When the first responders arrived, the flames were going out. David Buckel was already dead. He had burned himself to death. He poured the gasoline; he lit the flame. An act of self-immolation.
His death occurred on April 14; I learned about it on June 9. Almost two months later. As far as I know, his death was not widely reported at the time. If it had not been reported in the Toronto Star, I may never have heard of his name.
Men have done this before. When I read about David Buckel my mind went back to the origins of the Arab Spring in Tunisia in 2010—when a young man called Mohammed Bouazizi set himself on fire and burned himself to death in protest against a society that mocked and exploited the poor, and only cared for the rich and powerful. He scraped a living by selling fruit and vegetables in the local markets of Sidi Bouzid—a poor town 300 km south of Tunis. But his license had expired and his goods were confiscated. Refused entry at the provincial headquarters, and humiliated as he sought to pay his fine, he doused himself with gasoline and set fire to himself at the entrance to the building.
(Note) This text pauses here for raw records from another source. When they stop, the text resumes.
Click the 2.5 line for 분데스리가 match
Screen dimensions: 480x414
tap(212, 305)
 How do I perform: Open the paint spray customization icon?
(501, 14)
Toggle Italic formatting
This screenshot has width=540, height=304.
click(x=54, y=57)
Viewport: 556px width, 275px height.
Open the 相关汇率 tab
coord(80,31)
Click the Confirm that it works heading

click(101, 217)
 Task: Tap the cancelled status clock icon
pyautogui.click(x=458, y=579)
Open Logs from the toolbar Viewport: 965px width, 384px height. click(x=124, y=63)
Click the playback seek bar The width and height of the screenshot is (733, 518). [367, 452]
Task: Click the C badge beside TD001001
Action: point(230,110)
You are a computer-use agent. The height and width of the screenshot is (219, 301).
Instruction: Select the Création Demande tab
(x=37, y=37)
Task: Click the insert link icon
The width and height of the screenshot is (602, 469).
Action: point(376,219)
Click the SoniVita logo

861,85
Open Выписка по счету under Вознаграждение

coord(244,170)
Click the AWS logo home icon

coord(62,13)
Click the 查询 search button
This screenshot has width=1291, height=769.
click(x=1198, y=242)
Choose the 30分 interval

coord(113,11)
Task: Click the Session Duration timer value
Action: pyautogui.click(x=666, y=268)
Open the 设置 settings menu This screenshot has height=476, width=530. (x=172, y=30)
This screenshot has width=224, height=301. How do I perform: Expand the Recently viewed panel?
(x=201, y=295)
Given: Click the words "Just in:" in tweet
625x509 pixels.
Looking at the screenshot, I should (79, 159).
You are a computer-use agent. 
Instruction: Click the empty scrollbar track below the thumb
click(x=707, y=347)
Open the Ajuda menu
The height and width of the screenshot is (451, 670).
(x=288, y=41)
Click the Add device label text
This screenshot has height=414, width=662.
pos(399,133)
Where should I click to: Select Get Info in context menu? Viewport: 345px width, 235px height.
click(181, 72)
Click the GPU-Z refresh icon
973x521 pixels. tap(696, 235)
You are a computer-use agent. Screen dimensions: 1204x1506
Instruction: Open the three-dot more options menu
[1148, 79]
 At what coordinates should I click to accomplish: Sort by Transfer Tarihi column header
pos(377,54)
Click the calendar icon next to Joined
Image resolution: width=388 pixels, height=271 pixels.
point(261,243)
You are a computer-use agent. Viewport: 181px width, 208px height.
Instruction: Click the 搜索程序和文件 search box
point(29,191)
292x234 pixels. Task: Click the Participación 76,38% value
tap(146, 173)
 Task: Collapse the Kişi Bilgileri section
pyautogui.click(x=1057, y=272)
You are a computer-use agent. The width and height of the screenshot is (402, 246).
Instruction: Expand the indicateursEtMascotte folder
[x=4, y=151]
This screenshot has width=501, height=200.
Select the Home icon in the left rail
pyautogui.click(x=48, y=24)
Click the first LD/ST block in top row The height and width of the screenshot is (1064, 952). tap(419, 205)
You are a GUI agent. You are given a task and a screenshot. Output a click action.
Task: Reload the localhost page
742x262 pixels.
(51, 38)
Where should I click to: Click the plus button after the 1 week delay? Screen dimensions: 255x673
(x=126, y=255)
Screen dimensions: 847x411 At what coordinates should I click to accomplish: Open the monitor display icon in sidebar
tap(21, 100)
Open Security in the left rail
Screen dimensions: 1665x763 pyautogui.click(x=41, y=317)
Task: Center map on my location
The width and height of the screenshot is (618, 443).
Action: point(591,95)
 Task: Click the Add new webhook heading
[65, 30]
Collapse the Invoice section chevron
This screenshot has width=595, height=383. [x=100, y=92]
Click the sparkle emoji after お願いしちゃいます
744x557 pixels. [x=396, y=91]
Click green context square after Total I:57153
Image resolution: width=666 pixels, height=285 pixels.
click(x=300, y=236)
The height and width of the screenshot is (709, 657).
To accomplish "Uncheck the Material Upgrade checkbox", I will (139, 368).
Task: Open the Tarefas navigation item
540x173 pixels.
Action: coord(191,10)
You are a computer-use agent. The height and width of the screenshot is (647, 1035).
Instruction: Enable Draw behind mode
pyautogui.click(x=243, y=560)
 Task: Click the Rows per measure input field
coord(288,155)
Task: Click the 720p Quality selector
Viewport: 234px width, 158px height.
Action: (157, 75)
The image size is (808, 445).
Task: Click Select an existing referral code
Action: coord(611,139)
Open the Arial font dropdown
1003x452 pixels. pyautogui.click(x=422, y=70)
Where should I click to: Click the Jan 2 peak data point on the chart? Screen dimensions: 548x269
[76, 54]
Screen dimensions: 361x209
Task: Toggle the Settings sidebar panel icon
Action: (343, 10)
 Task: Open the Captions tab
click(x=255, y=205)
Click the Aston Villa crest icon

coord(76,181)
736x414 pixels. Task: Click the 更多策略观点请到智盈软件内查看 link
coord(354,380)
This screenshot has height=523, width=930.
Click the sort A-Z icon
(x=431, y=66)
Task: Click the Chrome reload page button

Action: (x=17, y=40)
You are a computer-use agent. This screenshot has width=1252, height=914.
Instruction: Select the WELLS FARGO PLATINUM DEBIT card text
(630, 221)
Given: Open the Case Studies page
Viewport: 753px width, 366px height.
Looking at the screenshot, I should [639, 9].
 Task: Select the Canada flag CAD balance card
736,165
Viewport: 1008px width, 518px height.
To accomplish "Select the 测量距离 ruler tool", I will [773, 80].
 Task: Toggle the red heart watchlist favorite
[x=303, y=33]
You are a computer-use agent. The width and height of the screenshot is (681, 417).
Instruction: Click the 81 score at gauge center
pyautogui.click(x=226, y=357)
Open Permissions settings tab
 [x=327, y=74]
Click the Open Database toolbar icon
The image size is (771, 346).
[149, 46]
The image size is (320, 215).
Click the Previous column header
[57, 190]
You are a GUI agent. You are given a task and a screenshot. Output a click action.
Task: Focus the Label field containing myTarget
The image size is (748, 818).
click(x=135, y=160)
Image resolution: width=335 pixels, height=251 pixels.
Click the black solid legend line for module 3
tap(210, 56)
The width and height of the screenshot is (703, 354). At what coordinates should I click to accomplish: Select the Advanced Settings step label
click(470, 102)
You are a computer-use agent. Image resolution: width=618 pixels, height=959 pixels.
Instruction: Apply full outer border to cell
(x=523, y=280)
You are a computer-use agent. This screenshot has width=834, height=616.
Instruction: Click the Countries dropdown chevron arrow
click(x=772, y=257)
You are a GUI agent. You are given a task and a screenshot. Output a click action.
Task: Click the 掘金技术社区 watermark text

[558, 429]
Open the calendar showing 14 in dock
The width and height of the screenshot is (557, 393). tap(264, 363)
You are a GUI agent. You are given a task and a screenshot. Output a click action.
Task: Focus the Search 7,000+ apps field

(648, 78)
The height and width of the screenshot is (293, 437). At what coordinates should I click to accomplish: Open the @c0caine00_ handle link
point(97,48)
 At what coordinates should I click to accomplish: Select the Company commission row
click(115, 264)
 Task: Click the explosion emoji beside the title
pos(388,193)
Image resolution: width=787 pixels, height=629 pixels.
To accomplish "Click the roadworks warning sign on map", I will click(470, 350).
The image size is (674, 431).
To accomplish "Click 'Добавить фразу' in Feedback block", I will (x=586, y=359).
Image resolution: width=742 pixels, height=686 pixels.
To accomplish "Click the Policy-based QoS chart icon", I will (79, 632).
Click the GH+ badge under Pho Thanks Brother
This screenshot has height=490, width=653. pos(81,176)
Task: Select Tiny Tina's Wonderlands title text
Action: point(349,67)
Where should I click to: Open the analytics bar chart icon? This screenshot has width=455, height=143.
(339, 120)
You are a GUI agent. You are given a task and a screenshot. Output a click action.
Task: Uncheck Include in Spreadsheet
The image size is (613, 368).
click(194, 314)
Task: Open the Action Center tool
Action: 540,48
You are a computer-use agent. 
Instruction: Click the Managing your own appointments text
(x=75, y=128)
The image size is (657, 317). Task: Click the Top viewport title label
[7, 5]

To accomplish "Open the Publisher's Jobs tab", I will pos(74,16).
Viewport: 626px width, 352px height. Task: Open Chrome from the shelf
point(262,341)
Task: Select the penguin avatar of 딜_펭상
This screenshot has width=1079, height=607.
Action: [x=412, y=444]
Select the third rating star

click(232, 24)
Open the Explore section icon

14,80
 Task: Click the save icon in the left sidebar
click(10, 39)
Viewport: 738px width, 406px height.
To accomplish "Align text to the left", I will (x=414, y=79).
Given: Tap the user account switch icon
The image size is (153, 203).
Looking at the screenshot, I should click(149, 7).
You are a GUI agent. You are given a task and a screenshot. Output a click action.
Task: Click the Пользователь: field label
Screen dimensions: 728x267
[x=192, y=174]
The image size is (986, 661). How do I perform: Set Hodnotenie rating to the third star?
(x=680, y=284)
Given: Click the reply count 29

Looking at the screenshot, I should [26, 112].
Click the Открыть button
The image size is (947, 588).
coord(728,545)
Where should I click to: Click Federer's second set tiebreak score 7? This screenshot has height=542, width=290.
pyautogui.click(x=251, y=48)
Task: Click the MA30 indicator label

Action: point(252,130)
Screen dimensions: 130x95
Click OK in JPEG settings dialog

The community reaction to Mohammed Bouazizi’s death was swift, fierce, and contagious. There was widespread outrage and violent protests. Within days, President Zine el Abidine Ben Ali was driven from power. It was the start of the Arab Spring.
Self-immolation is the most extreme form of protest. But it is much more than a suicide. It is a sacrifice. A self-sacrifice. And sacrifices are intended to serve a purpose.
Did David Buckel’s act of self-immolation serve a purpose? In his mind, burning himself to death using gasoline, a fossil fuel, was integral to the message. He ended his email by saying: “Here is a hope that giving a life might bring some attention to the need for expanded action.”
But I don’t think he should have done it.
Because now, there is much more than hope out there. Increasingly, there is confidence that change is happening. In fact, there is proof that change is happening. The expanded action that David Buckel hoped for is everywhere in sight.
One huge advantage of the digital age is that we can all see the numbers. And all the spin doctors, nay-sayers, denierdom shills, and big oil oligarchs cannot obscure and suppress the truth of what is taking place: there is an immense global transformation occurring in the way in which we produce, distribute, and use energy.
Renewable energy is not just an idea whose time has come. Fossil fuels are an anachronism whose time has passed. As someone once said: the stone age didn’t end because we ran out of stones. We simply discovered something much better.
It’s the same with fossil fuels: we now have something else that’s so much better. In a few year’s time, Scott Pruitt and his EPA will be just a footnote in the reports that chart the transition to enormous arrays of offshore wind turbines, terawatt-scale photovoltaic power plants, and cities that generate more power from the sun and geothermal energy than they actually use. Apart from district heating and cooling, everything is electric.
Eventually, maybe around 2050, atmospheric levels of carbon dioxide will start to decline. But the world is in for a very rough ride between now and then.
For me, David Buckel’s sacrifice was both inspirational and demoralizing. No-one should be driven to the point where they are willing to sacrifice their life in the hope that climate policies will change for the better. Yet what courage it took to flick open the lighter and touch it to his clothes—knowing that they would instantly explode into flame.
Three suicides in just one week.
Note: The article about David Buckel appeared in the Toronto Star on 9 June 2018–titled: An American Self-immolation.